### EXTRACTED INFORMATION
>>

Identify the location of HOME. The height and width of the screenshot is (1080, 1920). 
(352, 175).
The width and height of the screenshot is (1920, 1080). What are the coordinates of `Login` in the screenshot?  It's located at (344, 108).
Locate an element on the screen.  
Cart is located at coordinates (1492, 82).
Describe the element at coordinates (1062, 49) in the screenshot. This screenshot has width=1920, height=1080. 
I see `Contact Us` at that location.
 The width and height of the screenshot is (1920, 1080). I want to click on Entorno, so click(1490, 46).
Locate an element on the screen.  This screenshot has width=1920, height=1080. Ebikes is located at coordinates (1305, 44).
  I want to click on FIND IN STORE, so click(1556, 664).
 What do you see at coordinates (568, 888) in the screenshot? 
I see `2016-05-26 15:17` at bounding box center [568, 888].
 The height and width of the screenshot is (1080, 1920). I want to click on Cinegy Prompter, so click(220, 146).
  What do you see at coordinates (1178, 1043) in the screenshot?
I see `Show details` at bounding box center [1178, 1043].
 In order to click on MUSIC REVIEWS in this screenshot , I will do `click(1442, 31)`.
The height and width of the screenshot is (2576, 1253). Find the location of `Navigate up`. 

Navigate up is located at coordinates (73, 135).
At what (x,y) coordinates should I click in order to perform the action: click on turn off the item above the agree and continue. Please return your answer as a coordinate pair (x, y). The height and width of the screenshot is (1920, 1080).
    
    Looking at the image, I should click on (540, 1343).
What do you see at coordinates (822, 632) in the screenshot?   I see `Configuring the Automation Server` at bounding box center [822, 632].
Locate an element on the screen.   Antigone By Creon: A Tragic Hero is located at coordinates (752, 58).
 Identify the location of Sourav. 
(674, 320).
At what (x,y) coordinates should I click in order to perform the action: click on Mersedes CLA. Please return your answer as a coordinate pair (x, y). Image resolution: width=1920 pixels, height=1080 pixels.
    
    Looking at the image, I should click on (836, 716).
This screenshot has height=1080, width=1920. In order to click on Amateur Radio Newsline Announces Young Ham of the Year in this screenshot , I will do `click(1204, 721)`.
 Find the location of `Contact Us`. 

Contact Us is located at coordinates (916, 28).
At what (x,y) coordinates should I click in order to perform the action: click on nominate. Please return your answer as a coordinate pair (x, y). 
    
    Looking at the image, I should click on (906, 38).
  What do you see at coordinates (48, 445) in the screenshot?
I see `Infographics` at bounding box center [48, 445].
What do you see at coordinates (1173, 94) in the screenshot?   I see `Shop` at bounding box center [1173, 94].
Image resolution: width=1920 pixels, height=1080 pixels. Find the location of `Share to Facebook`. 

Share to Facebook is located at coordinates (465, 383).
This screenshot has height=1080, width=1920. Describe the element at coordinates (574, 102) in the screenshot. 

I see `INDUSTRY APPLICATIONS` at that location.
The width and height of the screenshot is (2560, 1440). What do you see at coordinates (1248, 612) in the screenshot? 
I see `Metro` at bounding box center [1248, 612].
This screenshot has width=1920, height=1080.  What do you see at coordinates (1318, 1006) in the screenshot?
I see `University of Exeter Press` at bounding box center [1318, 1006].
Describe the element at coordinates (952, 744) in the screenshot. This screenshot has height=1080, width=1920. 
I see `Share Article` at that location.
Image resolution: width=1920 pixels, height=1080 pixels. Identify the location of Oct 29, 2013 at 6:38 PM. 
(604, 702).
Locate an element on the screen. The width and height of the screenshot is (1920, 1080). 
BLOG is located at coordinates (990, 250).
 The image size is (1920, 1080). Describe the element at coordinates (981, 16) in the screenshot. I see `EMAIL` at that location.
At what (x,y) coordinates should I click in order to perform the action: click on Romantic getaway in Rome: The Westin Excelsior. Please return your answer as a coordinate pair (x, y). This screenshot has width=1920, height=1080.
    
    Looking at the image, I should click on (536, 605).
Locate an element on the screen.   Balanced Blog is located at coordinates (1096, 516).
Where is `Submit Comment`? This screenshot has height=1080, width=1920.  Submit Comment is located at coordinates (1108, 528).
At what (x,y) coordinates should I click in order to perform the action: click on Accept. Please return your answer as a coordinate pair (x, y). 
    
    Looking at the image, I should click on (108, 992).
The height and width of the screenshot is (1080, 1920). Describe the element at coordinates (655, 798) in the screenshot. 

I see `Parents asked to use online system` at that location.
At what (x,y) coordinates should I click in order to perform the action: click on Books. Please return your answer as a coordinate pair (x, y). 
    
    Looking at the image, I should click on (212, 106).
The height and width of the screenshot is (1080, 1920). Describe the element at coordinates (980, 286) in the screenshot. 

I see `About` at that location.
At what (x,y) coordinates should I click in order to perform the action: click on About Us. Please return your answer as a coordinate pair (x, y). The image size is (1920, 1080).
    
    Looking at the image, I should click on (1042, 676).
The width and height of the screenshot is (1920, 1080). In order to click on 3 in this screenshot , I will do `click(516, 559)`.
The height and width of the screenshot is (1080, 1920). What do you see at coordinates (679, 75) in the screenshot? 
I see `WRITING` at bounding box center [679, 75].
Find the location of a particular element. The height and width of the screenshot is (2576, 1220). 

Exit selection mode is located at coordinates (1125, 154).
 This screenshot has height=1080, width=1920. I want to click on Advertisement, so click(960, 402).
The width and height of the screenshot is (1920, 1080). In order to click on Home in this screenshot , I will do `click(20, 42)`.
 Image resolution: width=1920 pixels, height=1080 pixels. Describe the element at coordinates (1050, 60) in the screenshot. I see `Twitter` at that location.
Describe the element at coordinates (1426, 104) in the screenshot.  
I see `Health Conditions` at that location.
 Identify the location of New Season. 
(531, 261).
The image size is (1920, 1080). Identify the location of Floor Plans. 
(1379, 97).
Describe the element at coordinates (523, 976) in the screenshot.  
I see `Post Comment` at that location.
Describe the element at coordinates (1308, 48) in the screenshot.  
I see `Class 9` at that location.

<<

### WHAT THE EXERCISE ASKS
Pull out each line above that contains the word "return", and copy those lines in full.

### WORKED ANSWER
At what (x,y) coordinates should I click in order to perform the action: click on turn off the item above the agree and continue. Please return your answer as a coordinate pair (x, y). The height and width of the screenshot is (1920, 1080).
At what (x,y) coordinates should I click in order to perform the action: click on Mersedes CLA. Please return your answer as a coordinate pair (x, y). Image resolution: width=1920 pixels, height=1080 pixels.
At what (x,y) coordinates should I click in order to perform the action: click on nominate. Please return your answer as a coordinate pair (x, y). 
At what (x,y) coordinates should I click in order to perform the action: click on Romantic getaway in Rome: The Westin Excelsior. Please return your answer as a coordinate pair (x, y). This screenshot has width=1920, height=1080.
At what (x,y) coordinates should I click in order to perform the action: click on Accept. Please return your answer as a coordinate pair (x, y). 
At what (x,y) coordinates should I click in order to perform the action: click on Books. Please return your answer as a coordinate pair (x, y). 
At what (x,y) coordinates should I click in order to perform the action: click on About Us. Please return your answer as a coordinate pair (x, y). The image size is (1920, 1080).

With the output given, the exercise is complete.